▶ **SUPPLIED DATA**:
******************************
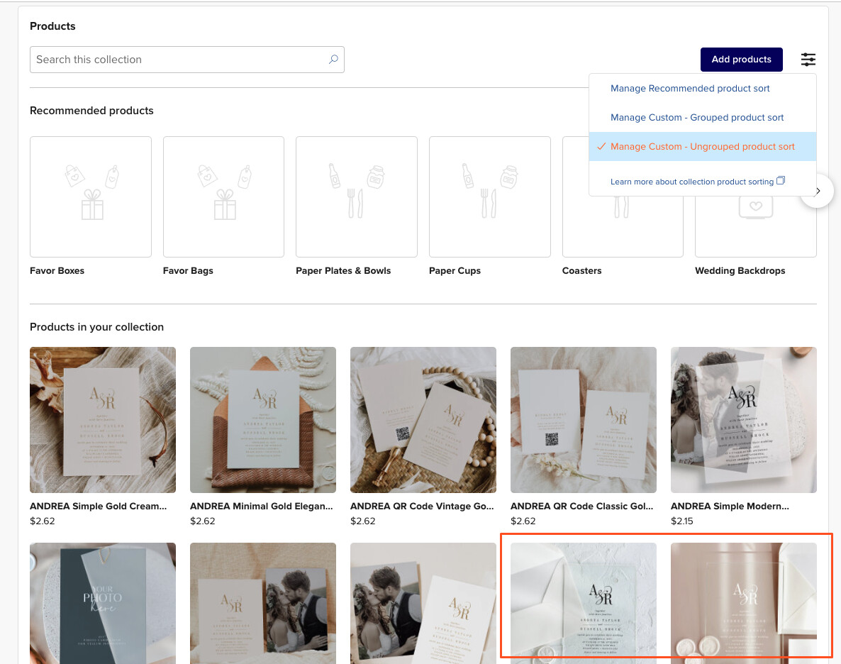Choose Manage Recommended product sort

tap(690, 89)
******************************
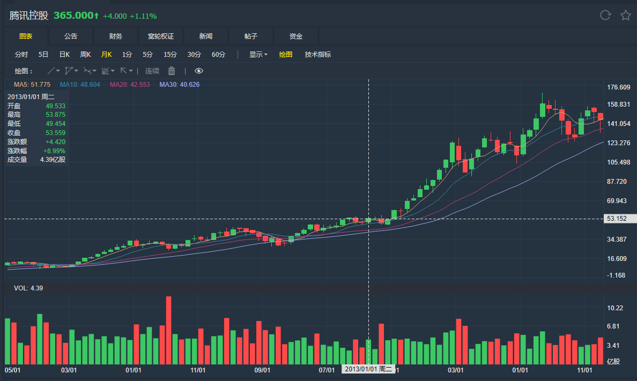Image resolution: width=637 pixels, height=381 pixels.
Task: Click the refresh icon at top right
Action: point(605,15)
******************************
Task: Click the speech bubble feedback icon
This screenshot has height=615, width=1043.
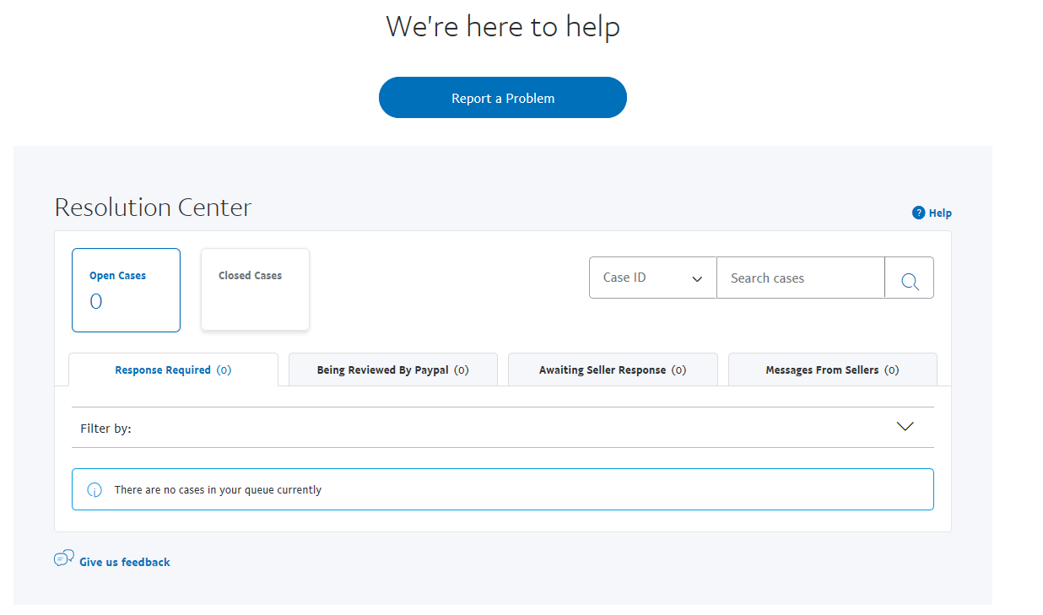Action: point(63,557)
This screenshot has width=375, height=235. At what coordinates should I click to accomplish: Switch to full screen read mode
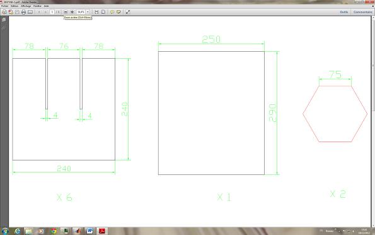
******************************
▶ **WHAT TO DO**:
Only one part of the material above is wanted: the lines from the one with "Task: Click the speech bubble feedback icon" up to and including the one with "This screenshot has width=375, height=235.". Please copy them exactly, pictures left out.

▶ **YOUR SOLUTION**:
Task: Click the speech bubble feedback icon
This screenshot has height=615, width=1043.
Action: point(63,557)
This screenshot has width=375, height=235. At what coordinates should I click to accomplish: Switch to full screen read mode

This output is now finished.